The Coding Expert Answers Physician Questions
Editor's Note: Betsy Nicoletti, MS, a nationally recognized coding expert, will take your coding questions via email and provide guidance on how to code properly to maximize reimbursement. Have a question about coding? Send it here.
In this column, Nicoletti addresses two follow-up questions from last month about billing correctly for same-day services.
Selecting the Right Level of Service for Wellness Visits
Question: When billing for a problem visit on the day of a wellness visit, you noted that I can't use documentation from the wellness visit to count toward the problem visit. Since there isn't a review of systems (ROS) or physical required for a wellness visit, can I count ROS or exam into the documentation when selecting the level of service for an established patient visit?
Answer: Yes. Medicare says, "Some of the components of a medically necessary evaluation and management (E/M) service (e.g., a portion of history or physical exam portion) may have been part of the [wellness visits] and should not be included when determining the most appropriate level of E/M service to be billed for the medically necessary, separately identifiable, E/M service."[1]

According to the Centers for Medicare & Medicaid Services (CMS), the ROS is "an inventory of body systems obtained through a series of questions seeking to identify signs and/or symptoms which the patient may be experiencing or has experienced."[2] CMS recognizes the following organ systems for ROS: constitutional; eyes, ears/nose/mouth/throat; cardiovascular; respiratory; gastrointestinal; genitourinary; musculoskeletal; integumentary (skin and/or breast); neurologic; psychiatric; endocrine; hematologic/lymphatic; allergic; and immunologic.
An ROS is not a required component of a wellness visit, and the only requirement for an exam is vital signs. Past medical, family, or social history are required and may not be included in selecting a level of service.
Registered Nurses and Annual Wellness Visits
Question: Can the registered nurses at my practice perform Medicare Annual Wellness Visits (AWV)? If so, is it considered a 99215?
Answer: Let me quote Medicare to answer this question:
"Medicare Part B covers an AWV if performed by a:
Physician (a doctor of medicine or osteopathy);
Qualified non-physician practitioner (a physician assistant, nurse practitioner, or certified clinical nurse specialist); or
Medical professional (including a health educator, registered dietitian, nutrition professional, or other licensed practitioner), or a team of medical professionals directly supervised by a physician (doctor of medicine or osteopathy)."[3]

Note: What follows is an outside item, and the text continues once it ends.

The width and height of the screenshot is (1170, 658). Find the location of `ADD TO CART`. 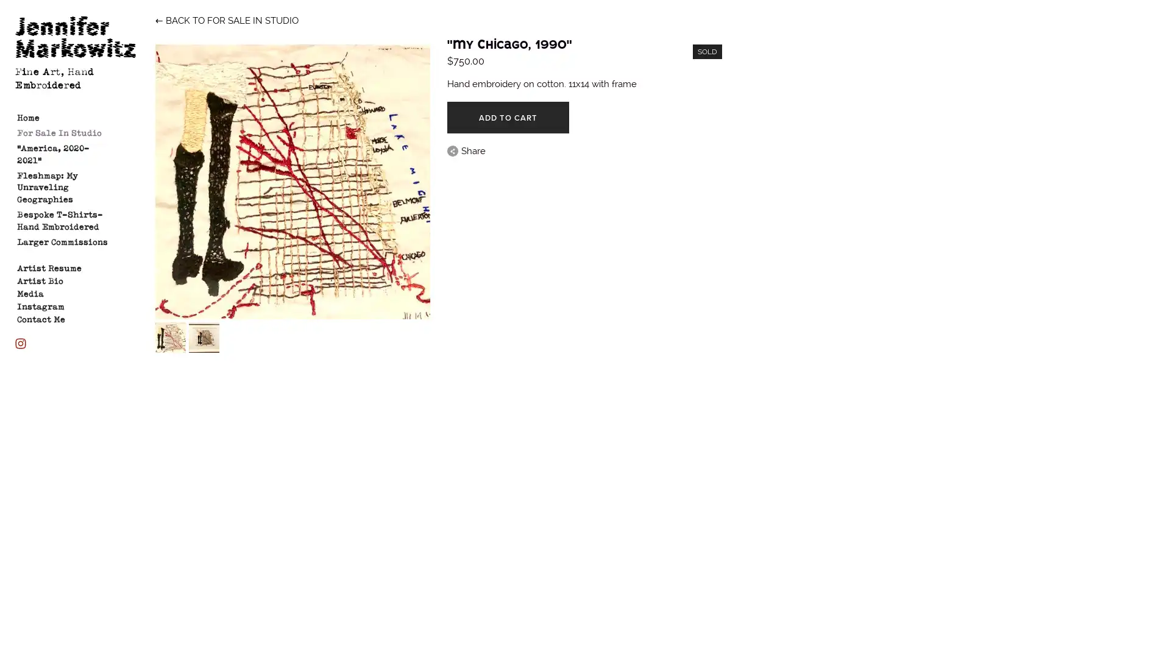

ADD TO CART is located at coordinates (508, 117).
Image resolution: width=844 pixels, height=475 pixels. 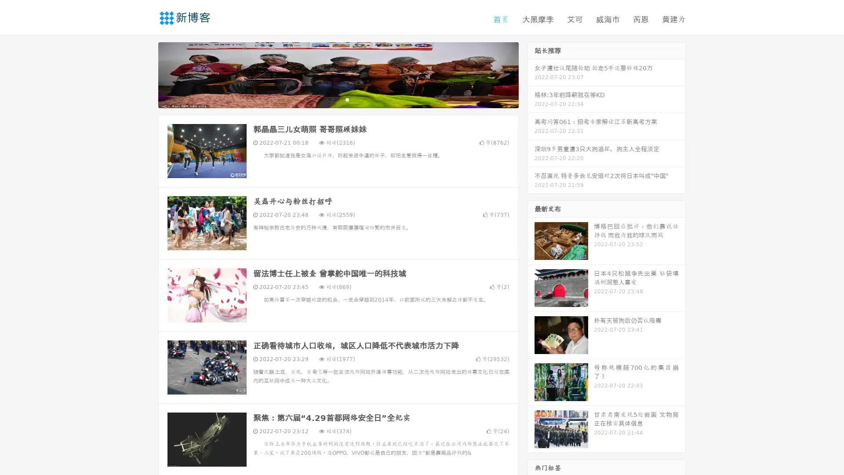 I want to click on Go to slide 1, so click(x=329, y=99).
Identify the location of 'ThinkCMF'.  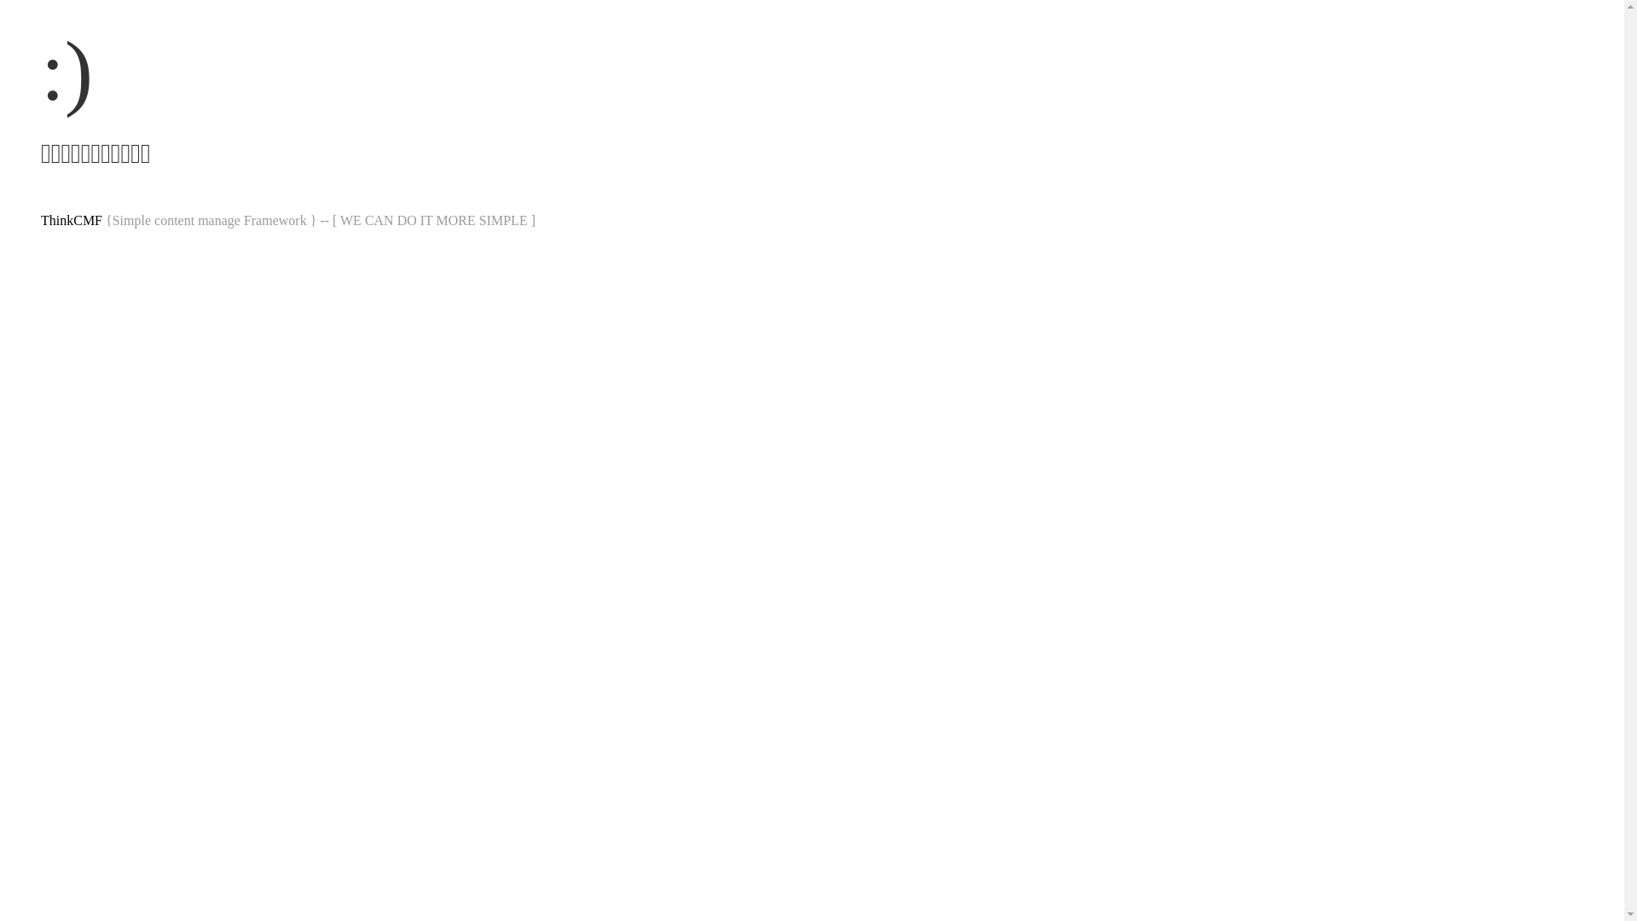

CMS does not specifically say that a registered nurse can or cannot do the service. Some practices have interpreted this CMS guidance to mean that a registered nurse can do the service, and some have not.
I would caution against billing a 99215 in addition to the wellness visit. You cannot credit the past medical, family, or social history, so you would not have a comprehensive history. You may have a comprehensive exam, but the likelihood that the medical decision-making would be high on all of these patients is very low.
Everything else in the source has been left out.